Satu poin yang menjadi sorotan tajam adalah Pasal 6 yang mewajibkan kelompok perhutanan sosial, masyarakat adat, dan pemilik hutan hak untuk memiliki pendamping atau mitra yang terdaftar.
Tanpa mitra, mereka dilarang terjun ke pasar karbon. Kebijakan ini memicu tanya: apakah ini bentuk perlindungan agar rakyat tak tertipu, atau justru menciptakan ketergantungan baru pada pihak ketiga di atas tanah ulayat mereka sendiri?
Bagi pelaku usaha yang ingin mencicipi manisnya bisnis karbon, perjalanannya dipastikan tidak instan. Pemerintah menetapkan birokrasi yang berlapis, meliputi penyusunan dokumen proyek yang rumit, proses validasi dan implementasi lapangan dan verifikasi ketat hingga terbitnya unit karbon tersertifikasi.
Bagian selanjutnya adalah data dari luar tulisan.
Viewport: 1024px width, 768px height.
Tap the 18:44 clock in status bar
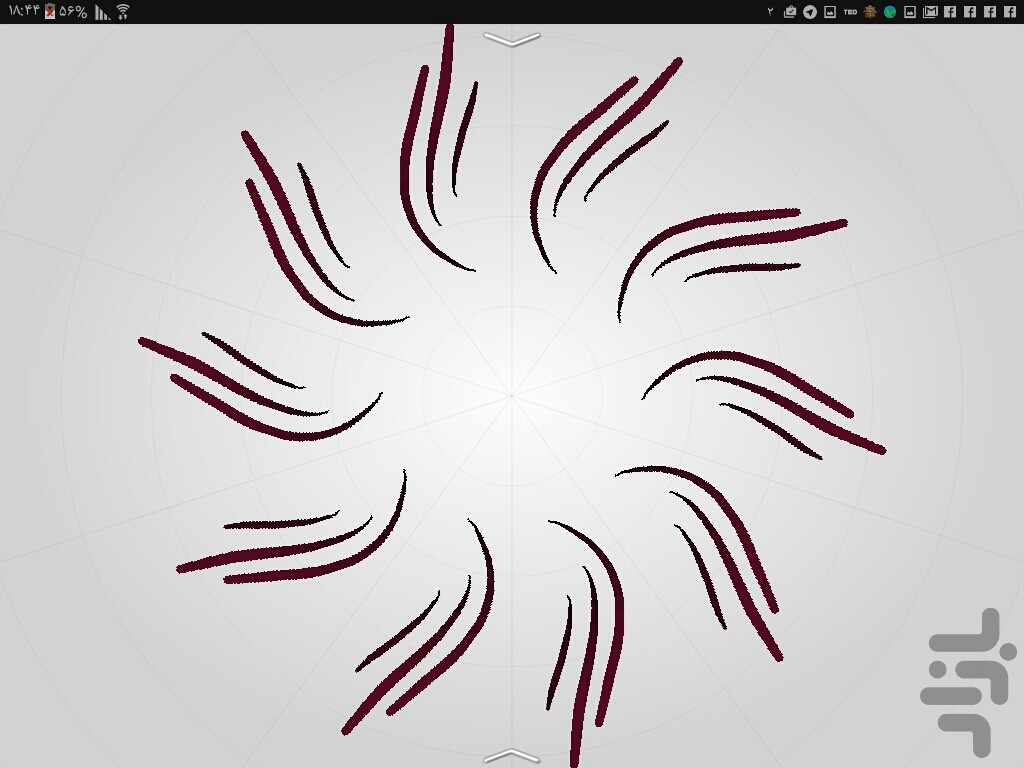coord(22,12)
Pemerintah menegaskan bahwa kendali penuh tetap berada di tangan negara. Lewat mekanisme perizinan dan rekomendasi yang berlapis, pelaku usaha dipaksa tunduk pada kontrol ketat Jakarta.
Pertanyaannya kemudian, mampukah birokrasi ini berjalan transparan, atau justru menjadi celah baru bagi praktik nakal di tengah ambisi hijau dunia?